Rewrite the items from the line with "Building (456, 426)" to the line with "FAQs (60, 1883)", both included, shifting each coordinate by adding 64 to every number. Leave everything else in those lines unchanged.

Rows from a dataset:
============

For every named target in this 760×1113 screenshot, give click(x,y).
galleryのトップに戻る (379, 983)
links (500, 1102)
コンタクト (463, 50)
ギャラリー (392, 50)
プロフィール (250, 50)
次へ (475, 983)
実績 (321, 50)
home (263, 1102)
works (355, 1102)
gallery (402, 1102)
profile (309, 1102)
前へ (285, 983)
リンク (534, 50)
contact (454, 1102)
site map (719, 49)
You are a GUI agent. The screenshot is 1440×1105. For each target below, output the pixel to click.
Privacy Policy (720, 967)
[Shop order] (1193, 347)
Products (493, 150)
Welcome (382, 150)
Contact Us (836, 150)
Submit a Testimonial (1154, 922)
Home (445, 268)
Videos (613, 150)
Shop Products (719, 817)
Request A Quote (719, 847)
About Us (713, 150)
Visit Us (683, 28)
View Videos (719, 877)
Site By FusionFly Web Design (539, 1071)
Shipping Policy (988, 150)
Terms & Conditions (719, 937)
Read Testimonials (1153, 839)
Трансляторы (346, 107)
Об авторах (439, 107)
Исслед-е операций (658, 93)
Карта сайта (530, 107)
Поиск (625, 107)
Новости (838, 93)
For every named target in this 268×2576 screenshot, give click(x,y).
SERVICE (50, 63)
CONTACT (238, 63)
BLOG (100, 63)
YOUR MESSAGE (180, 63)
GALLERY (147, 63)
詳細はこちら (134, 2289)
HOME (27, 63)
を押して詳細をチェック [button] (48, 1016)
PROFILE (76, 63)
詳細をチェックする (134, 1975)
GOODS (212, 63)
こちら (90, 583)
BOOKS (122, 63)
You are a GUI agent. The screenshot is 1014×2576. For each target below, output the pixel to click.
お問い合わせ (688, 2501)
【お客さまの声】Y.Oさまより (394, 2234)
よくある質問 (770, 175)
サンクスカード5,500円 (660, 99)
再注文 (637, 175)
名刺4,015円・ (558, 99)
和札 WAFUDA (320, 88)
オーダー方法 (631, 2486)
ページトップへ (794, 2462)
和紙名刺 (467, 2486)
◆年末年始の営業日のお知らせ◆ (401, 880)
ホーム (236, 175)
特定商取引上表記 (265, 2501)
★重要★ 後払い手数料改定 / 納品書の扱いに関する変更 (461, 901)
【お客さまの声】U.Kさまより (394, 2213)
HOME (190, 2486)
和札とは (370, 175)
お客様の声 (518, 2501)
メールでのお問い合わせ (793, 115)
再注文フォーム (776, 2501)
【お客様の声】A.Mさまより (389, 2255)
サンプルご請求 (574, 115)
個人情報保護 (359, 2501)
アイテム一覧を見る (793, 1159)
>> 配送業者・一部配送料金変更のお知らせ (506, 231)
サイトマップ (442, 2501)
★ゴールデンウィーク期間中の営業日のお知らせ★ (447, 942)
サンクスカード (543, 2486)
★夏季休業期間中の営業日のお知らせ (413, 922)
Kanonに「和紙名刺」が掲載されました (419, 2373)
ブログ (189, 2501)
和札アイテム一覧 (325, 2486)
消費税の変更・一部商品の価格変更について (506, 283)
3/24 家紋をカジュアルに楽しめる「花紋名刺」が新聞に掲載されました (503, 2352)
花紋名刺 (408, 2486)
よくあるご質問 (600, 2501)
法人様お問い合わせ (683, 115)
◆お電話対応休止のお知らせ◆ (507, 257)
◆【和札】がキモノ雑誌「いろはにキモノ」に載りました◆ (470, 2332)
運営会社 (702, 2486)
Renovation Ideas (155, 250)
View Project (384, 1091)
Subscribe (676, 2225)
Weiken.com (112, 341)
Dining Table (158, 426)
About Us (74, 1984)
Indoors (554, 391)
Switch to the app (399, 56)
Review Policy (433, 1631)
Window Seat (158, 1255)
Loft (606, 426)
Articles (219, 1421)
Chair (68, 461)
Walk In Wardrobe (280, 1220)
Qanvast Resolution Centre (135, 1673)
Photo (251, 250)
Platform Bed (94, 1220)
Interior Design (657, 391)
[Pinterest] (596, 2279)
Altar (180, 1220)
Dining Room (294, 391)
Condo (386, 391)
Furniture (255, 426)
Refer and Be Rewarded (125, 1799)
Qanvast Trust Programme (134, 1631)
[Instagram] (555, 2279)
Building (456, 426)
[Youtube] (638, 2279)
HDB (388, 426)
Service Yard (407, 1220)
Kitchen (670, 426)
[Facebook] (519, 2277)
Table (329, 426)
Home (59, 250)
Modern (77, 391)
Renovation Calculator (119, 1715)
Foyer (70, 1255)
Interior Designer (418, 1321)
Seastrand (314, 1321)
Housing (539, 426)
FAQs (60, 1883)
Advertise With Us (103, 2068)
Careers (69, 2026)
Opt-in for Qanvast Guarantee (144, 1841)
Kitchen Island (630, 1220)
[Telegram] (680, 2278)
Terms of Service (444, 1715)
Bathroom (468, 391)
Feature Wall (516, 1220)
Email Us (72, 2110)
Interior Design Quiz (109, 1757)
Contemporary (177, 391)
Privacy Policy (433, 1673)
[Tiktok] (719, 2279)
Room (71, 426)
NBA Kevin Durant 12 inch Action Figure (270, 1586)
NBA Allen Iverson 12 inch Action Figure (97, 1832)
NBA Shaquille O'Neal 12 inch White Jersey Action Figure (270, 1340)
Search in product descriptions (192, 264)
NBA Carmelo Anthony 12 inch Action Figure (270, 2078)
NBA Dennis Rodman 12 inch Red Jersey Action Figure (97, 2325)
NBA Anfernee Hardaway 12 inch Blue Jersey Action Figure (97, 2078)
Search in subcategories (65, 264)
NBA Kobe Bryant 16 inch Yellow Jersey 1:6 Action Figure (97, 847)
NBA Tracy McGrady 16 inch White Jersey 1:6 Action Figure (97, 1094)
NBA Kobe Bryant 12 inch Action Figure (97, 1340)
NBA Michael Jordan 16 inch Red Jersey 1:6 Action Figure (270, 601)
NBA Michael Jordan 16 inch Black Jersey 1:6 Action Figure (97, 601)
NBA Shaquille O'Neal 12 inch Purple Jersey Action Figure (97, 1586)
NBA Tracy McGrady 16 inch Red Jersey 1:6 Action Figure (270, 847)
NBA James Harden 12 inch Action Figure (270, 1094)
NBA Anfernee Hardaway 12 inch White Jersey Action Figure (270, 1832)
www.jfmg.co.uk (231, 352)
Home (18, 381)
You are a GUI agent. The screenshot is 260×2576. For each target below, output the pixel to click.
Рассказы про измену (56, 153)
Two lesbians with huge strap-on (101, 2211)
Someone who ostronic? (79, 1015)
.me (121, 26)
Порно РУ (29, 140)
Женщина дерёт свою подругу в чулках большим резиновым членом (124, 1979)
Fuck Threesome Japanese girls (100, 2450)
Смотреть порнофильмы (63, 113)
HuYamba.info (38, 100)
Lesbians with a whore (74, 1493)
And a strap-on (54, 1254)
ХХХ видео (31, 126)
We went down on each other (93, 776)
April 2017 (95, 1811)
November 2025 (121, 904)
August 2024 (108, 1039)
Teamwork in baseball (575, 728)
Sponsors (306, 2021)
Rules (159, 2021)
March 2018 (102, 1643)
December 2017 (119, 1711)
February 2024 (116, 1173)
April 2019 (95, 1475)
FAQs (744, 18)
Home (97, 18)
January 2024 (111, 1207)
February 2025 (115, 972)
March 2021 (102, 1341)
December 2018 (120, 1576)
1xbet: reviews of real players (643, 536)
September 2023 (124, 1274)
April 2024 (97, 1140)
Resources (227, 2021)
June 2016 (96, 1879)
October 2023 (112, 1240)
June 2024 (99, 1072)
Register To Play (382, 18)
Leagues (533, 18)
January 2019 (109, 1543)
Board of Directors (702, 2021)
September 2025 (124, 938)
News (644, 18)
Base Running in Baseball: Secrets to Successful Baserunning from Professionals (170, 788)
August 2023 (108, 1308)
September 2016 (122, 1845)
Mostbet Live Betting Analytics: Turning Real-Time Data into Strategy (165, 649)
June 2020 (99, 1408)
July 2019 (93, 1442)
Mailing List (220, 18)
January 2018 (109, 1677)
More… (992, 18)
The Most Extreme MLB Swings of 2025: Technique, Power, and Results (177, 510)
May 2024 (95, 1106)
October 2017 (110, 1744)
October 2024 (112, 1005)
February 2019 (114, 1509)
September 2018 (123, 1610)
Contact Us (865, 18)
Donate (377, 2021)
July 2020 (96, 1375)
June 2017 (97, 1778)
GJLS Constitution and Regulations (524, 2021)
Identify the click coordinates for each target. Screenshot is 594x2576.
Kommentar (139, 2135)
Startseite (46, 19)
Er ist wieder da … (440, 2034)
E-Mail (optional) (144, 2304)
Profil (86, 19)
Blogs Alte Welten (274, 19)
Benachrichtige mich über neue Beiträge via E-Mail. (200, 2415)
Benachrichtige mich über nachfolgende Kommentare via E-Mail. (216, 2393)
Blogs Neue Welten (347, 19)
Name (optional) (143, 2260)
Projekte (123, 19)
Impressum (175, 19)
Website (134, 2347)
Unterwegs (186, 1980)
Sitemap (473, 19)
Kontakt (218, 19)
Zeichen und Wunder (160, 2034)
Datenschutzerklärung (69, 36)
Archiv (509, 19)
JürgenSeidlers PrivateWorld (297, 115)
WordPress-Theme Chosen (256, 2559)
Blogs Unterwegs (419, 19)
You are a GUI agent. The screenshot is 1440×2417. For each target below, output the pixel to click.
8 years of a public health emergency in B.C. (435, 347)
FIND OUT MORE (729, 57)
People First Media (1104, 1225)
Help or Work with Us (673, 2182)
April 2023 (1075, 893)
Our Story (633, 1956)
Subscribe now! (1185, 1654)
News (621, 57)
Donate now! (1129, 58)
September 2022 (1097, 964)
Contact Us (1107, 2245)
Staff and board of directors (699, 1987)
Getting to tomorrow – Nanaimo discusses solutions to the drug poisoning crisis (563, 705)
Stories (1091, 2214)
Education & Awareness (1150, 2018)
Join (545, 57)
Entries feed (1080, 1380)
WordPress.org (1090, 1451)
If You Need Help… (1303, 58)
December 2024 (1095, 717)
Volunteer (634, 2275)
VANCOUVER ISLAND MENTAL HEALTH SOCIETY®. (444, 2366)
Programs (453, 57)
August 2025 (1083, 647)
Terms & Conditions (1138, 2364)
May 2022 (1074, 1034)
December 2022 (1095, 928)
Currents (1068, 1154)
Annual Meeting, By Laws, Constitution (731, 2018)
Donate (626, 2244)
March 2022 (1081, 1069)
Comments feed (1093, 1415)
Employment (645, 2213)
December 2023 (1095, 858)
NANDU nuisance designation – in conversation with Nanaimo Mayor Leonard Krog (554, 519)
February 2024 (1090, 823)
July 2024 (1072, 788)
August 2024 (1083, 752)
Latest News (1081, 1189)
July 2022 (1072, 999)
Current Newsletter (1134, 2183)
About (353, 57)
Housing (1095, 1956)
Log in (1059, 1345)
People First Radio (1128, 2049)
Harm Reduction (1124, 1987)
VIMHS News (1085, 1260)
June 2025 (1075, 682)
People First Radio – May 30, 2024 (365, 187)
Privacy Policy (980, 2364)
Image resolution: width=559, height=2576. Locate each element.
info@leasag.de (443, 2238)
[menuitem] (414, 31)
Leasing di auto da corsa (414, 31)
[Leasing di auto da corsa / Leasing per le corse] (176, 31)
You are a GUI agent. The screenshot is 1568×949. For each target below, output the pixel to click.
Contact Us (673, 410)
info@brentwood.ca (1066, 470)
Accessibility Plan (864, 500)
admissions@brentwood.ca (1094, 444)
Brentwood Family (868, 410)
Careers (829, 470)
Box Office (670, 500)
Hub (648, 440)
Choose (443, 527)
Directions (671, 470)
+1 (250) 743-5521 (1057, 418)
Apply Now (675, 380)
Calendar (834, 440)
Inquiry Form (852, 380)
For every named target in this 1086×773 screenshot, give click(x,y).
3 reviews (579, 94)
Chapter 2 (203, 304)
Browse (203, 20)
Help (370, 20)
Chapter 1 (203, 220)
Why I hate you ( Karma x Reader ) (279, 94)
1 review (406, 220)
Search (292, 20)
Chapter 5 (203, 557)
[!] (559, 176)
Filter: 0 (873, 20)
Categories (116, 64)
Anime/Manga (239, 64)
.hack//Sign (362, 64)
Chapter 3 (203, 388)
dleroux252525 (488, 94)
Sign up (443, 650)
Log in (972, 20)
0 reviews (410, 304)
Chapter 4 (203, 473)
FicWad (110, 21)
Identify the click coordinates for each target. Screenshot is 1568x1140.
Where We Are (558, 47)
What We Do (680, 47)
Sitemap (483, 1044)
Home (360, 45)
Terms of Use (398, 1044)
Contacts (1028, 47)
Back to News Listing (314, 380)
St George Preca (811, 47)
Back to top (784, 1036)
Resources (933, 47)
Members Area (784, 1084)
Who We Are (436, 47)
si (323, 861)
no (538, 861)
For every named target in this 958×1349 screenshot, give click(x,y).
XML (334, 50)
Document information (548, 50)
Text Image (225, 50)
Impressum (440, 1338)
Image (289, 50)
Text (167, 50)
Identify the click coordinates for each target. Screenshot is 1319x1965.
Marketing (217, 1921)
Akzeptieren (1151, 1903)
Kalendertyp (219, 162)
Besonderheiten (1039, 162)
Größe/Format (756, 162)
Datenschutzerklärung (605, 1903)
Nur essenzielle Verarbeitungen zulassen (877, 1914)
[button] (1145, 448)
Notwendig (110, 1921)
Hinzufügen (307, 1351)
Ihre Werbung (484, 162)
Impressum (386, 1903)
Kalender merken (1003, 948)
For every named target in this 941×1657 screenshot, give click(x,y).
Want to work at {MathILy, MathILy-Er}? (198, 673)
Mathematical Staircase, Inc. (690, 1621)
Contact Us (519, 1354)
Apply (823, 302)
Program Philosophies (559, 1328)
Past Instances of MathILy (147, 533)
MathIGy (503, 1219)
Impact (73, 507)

============

• Written answer:
Building (520, 490)
[Youtube] (702, 2343)
HDB (452, 490)
Service Yard (471, 1284)
Kitchen (734, 490)
[Facebook] (583, 2341)
Table (393, 490)
Home (123, 314)
Modern (141, 455)
Renovation Calculator (183, 1779)
Foyer (134, 1319)
Interior Designer (482, 1385)
Seastrand (378, 1385)
Housing (603, 490)
FAQs (124, 1947)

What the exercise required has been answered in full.